##### Material provided

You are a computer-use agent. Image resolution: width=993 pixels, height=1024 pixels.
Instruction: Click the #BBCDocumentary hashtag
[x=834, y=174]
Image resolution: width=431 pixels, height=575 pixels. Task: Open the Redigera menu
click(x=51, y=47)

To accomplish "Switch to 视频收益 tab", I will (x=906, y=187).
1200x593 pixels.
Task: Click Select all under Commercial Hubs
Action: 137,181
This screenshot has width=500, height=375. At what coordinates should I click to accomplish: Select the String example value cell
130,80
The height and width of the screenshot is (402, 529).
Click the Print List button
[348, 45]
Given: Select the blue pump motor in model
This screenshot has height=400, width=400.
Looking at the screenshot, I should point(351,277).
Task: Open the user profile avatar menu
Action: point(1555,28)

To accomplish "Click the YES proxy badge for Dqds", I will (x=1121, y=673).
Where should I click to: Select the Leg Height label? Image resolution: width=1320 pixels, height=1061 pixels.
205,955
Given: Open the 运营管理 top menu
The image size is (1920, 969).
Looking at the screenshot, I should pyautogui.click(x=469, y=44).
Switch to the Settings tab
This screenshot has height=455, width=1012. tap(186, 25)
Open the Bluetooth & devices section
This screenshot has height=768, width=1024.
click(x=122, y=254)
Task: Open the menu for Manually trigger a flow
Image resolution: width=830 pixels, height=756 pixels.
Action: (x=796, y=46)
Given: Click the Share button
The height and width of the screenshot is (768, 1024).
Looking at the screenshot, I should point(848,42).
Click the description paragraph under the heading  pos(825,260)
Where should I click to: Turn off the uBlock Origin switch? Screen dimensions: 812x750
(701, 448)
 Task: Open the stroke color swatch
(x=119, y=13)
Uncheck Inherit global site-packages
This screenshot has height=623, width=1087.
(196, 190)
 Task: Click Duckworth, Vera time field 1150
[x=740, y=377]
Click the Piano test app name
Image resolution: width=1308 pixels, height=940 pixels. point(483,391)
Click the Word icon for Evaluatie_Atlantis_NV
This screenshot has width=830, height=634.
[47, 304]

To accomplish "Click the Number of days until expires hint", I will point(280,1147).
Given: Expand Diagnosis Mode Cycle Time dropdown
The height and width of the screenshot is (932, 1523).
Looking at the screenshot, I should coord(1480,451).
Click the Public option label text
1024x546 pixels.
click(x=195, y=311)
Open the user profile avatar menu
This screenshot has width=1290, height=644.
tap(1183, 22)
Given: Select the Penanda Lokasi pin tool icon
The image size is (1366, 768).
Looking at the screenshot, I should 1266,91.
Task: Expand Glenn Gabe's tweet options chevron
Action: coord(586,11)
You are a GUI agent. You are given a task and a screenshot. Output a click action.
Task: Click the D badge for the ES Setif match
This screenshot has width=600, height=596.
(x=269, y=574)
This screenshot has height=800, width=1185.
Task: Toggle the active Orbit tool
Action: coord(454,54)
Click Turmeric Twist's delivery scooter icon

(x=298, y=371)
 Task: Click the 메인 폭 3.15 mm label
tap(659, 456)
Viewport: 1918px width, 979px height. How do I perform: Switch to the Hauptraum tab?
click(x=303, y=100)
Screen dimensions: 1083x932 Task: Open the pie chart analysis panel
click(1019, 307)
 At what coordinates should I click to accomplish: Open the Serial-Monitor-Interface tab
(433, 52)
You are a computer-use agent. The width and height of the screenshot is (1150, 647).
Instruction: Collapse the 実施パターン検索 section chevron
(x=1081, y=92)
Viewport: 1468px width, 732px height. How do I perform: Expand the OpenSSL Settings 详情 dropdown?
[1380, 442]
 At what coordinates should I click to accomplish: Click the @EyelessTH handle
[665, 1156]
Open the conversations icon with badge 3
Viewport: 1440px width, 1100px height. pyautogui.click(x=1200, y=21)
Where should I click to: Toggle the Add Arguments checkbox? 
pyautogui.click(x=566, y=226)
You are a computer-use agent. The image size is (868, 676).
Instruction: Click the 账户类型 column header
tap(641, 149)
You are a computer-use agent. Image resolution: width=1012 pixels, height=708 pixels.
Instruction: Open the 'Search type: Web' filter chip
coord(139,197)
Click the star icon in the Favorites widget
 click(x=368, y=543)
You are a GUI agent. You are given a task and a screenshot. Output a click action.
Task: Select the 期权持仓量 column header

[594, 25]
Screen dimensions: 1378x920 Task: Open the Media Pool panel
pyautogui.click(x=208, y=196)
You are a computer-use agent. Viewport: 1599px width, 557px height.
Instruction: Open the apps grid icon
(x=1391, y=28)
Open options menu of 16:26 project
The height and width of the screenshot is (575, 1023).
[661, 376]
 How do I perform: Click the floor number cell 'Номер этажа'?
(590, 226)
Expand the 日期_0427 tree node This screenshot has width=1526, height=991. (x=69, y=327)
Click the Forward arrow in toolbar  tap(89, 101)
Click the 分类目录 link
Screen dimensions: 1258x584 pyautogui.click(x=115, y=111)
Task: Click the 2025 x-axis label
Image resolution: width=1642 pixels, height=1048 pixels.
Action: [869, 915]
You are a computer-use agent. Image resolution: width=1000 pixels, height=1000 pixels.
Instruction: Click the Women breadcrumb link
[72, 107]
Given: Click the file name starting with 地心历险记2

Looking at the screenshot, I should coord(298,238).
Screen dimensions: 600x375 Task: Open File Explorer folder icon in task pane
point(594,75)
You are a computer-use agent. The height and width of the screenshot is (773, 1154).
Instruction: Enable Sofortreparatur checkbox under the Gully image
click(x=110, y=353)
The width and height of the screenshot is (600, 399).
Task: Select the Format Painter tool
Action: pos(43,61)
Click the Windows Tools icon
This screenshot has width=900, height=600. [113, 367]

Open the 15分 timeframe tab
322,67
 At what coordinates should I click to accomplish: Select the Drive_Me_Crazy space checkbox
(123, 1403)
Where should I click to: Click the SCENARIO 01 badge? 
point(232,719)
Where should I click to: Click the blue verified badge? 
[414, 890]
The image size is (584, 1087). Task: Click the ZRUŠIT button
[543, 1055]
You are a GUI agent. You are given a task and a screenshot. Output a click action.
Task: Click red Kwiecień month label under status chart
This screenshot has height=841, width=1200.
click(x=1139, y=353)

##########

Please transcribe all of the data above exactly.

You are a computer-use agent. Image resolution: width=993 pixels, height=1024 pixels.
Instruction: Click the #BBCDocumentary hashtag
[x=834, y=174]
Image resolution: width=431 pixels, height=575 pixels. Task: Open the Redigera menu
click(x=51, y=47)

To accomplish "Switch to 视频收益 tab", I will (x=906, y=187).
1200x593 pixels.
Task: Click Select all under Commercial Hubs
Action: 137,181
This screenshot has width=500, height=375. At what coordinates should I click to accomplish: Select the String example value cell
130,80
The height and width of the screenshot is (402, 529).
Click the Print List button
[348, 45]
Given: Select the blue pump motor in model
This screenshot has height=400, width=400.
Looking at the screenshot, I should point(351,277).
Task: Open the user profile avatar menu
Action: point(1555,28)

To accomplish "Click the YES proxy badge for Dqds", I will (x=1121, y=673).
Where should I click to: Select the Leg Height label? Image resolution: width=1320 pixels, height=1061 pixels.
205,955
Given: Open the 运营管理 top menu
The image size is (1920, 969).
Looking at the screenshot, I should pyautogui.click(x=469, y=44).
Switch to the Settings tab
This screenshot has height=455, width=1012. tap(186, 25)
Open the Bluetooth & devices section
This screenshot has height=768, width=1024.
click(x=122, y=254)
Task: Open the menu for Manually trigger a flow
Image resolution: width=830 pixels, height=756 pixels.
Action: (x=796, y=46)
Given: Click the Share button
The height and width of the screenshot is (768, 1024).
Looking at the screenshot, I should point(848,42).
Click the description paragraph under the heading  pos(825,260)
Where should I click to: Turn off the uBlock Origin switch? Screen dimensions: 812x750
(701, 448)
 Task: Open the stroke color swatch
(x=119, y=13)
Uncheck Inherit global site-packages
This screenshot has height=623, width=1087.
(196, 190)
 Task: Click Duckworth, Vera time field 1150
[x=740, y=377]
Click the Piano test app name
Image resolution: width=1308 pixels, height=940 pixels. point(483,391)
Click the Word icon for Evaluatie_Atlantis_NV
This screenshot has width=830, height=634.
[47, 304]

To accomplish "Click the Number of days until expires hint", I will point(280,1147).
Given: Expand Diagnosis Mode Cycle Time dropdown
The height and width of the screenshot is (932, 1523).
Looking at the screenshot, I should coord(1480,451).
Click the Public option label text
1024x546 pixels.
click(x=195, y=311)
Open the user profile avatar menu
This screenshot has width=1290, height=644.
tap(1183, 22)
Given: Select the Penanda Lokasi pin tool icon
The image size is (1366, 768).
Looking at the screenshot, I should 1266,91.
Task: Expand Glenn Gabe's tweet options chevron
Action: coord(586,11)
You are a GUI agent. You are given a task and a screenshot. Output a click action.
Task: Click the D badge for the ES Setif match
This screenshot has width=600, height=596.
(x=269, y=574)
This screenshot has height=800, width=1185.
Task: Toggle the active Orbit tool
Action: coord(454,54)
Click Turmeric Twist's delivery scooter icon

(x=298, y=371)
 Task: Click the 메인 폭 3.15 mm label
tap(659, 456)
Viewport: 1918px width, 979px height. How do I perform: Switch to the Hauptraum tab?
click(x=303, y=100)
Screen dimensions: 1083x932 Task: Open the pie chart analysis panel
click(1019, 307)
 At what coordinates should I click to accomplish: Open the Serial-Monitor-Interface tab
(433, 52)
You are a computer-use agent. The width and height of the screenshot is (1150, 647).
Instruction: Collapse the 実施パターン検索 section chevron
(x=1081, y=92)
Viewport: 1468px width, 732px height. How do I perform: Expand the OpenSSL Settings 详情 dropdown?
[1380, 442]
 At what coordinates should I click to accomplish: Click the @EyelessTH handle
[665, 1156]
Open the conversations icon with badge 3
Viewport: 1440px width, 1100px height. pyautogui.click(x=1200, y=21)
Where should I click to: Toggle the Add Arguments checkbox? 
pyautogui.click(x=566, y=226)
You are a computer-use agent. The image size is (868, 676).
Instruction: Click the 账户类型 column header
tap(641, 149)
You are a computer-use agent. Image resolution: width=1012 pixels, height=708 pixels.
Instruction: Open the 'Search type: Web' filter chip
coord(139,197)
Click the star icon in the Favorites widget
 click(x=368, y=543)
You are a GUI agent. You are given a task and a screenshot. Output a click action.
Task: Select the 期权持仓量 column header

[594, 25]
Screen dimensions: 1378x920 Task: Open the Media Pool panel
pyautogui.click(x=208, y=196)
You are a computer-use agent. Viewport: 1599px width, 557px height.
Instruction: Open the apps grid icon
(x=1391, y=28)
Open options menu of 16:26 project
The height and width of the screenshot is (575, 1023).
[661, 376]
 How do I perform: Click the floor number cell 'Номер этажа'?
(590, 226)
Expand the 日期_0427 tree node This screenshot has width=1526, height=991. (x=69, y=327)
Click the Forward arrow in toolbar  tap(89, 101)
Click the 分类目录 link
Screen dimensions: 1258x584 pyautogui.click(x=115, y=111)
Task: Click the 2025 x-axis label
Image resolution: width=1642 pixels, height=1048 pixels.
Action: [869, 915]
You are a computer-use agent. Image resolution: width=1000 pixels, height=1000 pixels.
Instruction: Click the Women breadcrumb link
[72, 107]
Given: Click the file name starting with 地心历险记2

Looking at the screenshot, I should coord(298,238).
Screen dimensions: 600x375 Task: Open File Explorer folder icon in task pane
point(594,75)
You are a computer-use agent. The height and width of the screenshot is (773, 1154).
Instruction: Enable Sofortreparatur checkbox under the Gully image
click(x=110, y=353)
The width and height of the screenshot is (600, 399).
Task: Select the Format Painter tool
Action: pos(43,61)
Click the Windows Tools icon
This screenshot has width=900, height=600. [113, 367]

Open the 15分 timeframe tab
322,67
 At what coordinates should I click to accomplish: Select the Drive_Me_Crazy space checkbox
(123, 1403)
Where should I click to: Click the SCENARIO 01 badge? 
point(232,719)
Where should I click to: Click the blue verified badge? 
[414, 890]
The image size is (584, 1087). Task: Click the ZRUŠIT button
[543, 1055]
You are a GUI agent. You are given a task and a screenshot. Output a click action.
Task: Click red Kwiecień month label under status chart
This screenshot has height=841, width=1200.
click(x=1139, y=353)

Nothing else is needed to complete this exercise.